Showing 6 changed files with 194 additions and 32 deletions.
diff --git a/CHANGELOG b/CHANGELOG
@@ -1,6 +1,7 @@
 0.7.0
 -----
 
+* Nested TableSet's and multi-dimensional aggregates. (#204)
 * TableSet.aggregate will now use key_name as the group column name. (#203)
 * Added key_name argument to TableSet and Table.group_by.
 * Added Length aggregation and removed count from TableSet.aggregate output. (#203)

diff --git a/agate/table.py b/agate/table.py
@@ -75,7 +75,7 @@ def __init__(self, rows, column_info):
 
         for i, row in enumerate(rows):
             if len(row) != len_column_names:
-                raise ValueError('Row %i has length %i, but Table only has %i columns.' % (i, len(row), len_column_types))
+                raise ValueError('Row %i has length %i, but Table only has %i columns.' % (i, len(row), len_column_names))
 
             # Forked tables can share data (because they are immutable)
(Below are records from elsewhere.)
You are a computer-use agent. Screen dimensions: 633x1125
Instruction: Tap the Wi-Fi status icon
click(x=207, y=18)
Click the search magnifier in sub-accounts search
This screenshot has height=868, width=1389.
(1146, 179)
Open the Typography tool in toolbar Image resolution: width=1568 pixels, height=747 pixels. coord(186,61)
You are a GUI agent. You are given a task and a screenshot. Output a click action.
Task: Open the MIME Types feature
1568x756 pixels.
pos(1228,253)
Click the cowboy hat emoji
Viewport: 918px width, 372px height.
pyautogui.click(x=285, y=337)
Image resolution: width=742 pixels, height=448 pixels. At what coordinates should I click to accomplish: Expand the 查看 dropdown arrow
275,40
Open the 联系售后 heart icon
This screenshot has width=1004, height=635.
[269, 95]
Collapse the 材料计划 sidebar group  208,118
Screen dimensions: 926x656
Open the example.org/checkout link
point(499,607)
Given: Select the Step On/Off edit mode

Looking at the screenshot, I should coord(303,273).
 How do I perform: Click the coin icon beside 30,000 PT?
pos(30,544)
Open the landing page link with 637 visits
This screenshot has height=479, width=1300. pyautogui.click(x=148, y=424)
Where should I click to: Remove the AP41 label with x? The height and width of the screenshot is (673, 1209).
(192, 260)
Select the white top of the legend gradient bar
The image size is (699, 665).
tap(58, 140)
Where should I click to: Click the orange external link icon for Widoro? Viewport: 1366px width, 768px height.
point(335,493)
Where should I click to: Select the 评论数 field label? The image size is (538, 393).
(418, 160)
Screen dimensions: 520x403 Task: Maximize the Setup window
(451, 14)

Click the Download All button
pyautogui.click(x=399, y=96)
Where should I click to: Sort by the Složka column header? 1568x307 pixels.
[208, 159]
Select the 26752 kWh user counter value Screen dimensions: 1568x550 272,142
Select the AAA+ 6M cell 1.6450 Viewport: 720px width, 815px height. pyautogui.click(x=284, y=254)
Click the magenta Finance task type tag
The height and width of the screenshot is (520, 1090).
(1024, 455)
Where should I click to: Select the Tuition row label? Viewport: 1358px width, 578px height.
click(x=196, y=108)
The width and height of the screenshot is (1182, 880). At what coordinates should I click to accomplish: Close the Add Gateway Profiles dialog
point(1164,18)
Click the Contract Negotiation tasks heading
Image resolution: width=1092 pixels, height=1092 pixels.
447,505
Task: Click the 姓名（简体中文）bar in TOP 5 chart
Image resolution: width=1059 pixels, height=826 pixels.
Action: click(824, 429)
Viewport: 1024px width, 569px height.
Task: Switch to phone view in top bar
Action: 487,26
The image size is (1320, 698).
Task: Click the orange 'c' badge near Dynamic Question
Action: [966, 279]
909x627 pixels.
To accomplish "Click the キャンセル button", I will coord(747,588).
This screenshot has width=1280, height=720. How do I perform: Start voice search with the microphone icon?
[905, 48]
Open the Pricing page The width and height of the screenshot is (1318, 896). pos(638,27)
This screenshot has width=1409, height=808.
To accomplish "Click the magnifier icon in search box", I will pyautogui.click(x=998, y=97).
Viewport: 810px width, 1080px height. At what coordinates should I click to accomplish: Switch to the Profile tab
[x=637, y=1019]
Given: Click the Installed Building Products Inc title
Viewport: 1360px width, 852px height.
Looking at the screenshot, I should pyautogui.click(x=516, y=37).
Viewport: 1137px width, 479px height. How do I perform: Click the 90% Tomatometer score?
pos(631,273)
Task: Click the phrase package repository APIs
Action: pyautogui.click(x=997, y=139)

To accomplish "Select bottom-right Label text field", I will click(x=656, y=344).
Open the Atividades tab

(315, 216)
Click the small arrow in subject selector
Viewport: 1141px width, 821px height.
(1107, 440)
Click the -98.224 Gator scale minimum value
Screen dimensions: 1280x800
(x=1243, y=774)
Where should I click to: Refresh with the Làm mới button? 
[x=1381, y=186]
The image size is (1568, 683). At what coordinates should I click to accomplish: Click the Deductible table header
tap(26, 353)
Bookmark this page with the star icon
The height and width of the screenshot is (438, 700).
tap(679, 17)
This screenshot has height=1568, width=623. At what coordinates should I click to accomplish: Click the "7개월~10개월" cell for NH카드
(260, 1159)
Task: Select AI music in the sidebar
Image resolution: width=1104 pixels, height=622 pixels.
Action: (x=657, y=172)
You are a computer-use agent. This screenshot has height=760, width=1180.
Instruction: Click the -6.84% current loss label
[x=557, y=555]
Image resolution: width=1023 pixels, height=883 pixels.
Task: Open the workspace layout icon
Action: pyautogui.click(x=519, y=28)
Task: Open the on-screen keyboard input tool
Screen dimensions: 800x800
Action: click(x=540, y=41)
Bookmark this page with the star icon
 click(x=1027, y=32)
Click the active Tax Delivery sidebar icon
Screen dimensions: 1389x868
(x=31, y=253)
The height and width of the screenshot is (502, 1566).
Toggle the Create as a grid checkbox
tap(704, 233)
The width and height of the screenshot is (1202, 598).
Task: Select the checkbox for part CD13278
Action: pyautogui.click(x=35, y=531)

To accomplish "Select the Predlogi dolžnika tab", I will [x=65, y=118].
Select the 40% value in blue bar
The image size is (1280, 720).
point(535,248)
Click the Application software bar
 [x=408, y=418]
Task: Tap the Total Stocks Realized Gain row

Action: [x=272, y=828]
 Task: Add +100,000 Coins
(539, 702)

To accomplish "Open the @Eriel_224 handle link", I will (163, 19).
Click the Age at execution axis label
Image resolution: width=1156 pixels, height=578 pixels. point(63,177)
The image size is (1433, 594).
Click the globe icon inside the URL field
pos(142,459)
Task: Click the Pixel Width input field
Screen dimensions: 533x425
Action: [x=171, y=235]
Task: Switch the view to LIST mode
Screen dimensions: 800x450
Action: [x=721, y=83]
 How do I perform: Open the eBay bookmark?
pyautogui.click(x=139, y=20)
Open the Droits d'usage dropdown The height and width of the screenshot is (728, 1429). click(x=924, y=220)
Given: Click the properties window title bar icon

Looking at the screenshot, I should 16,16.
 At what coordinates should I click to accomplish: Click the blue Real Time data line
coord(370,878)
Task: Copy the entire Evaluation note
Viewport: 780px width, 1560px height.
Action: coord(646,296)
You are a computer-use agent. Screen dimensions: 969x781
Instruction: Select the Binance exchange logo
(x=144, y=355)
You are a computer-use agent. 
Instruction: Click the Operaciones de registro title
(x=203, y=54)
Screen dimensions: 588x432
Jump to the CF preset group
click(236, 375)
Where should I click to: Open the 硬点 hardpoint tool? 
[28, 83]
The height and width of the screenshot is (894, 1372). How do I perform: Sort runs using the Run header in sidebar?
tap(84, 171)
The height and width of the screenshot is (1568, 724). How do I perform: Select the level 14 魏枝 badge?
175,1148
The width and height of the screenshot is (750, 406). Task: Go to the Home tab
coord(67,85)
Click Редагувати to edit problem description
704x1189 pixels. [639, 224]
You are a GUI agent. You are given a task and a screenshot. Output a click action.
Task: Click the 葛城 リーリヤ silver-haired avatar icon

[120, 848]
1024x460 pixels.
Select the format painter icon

             # but original data should be buffered so it can't be changed
@@ -549,12 +549,14 @@ def group_by(self, key, key_name=None):
             else:
                 group_name = six.text_type(row[i])
 
+            # print group_name
+
             if group_name not in groups:
                 groups[group_name] = []
 
             groups[group_name].append(row)
 
-        output = {}
+        output = OrderedDict()
 
         for group, rows in groups.items():
             output[group] = self._fork(rows)

diff --git a/agate/tableset.py b/agate/tableset.py
@@ -17,6 +17,10 @@
 :meth:`TableSet.order_by` are used, the operation is applied to *each* table
 in the set and the result is a new :class:`TableSet` instance made up of
 entirely new :class:`.Table` instances.
+
+:class:`TableSet` instances can also contain other TableSet's. This means you
+can chain calls to :class:`.Table.aggregate` and :class:`TableSet.aggregeate`
+and end up with data aggregated across multiple dimensions.
 """
 
 from collections import Mapping
@@ -49,7 +53,7 @@ def __call__(self, *args, **kwargs):
         for key, value in self.tableset._tables.items():
             groups[key] = getattr(value, self.method_name)(*args, **kwargs)
 
-        return TableSet(groups)
+        return TableSet(groups, key_name=self.tableset._key_name)
 
 class TableSet(Mapping):
     """
@@ -68,10 +72,11 @@ class TableSet(Mapping):
     def __init__(self, group, key_name='group'):
         self._key_name = key_name
 
-        self._sample_table = group.values()[0]
+        self._sample_table = self
 
         while isinstance(self._sample_table, TableSet):
-            self._sample_table = self._sample_table.values()[0]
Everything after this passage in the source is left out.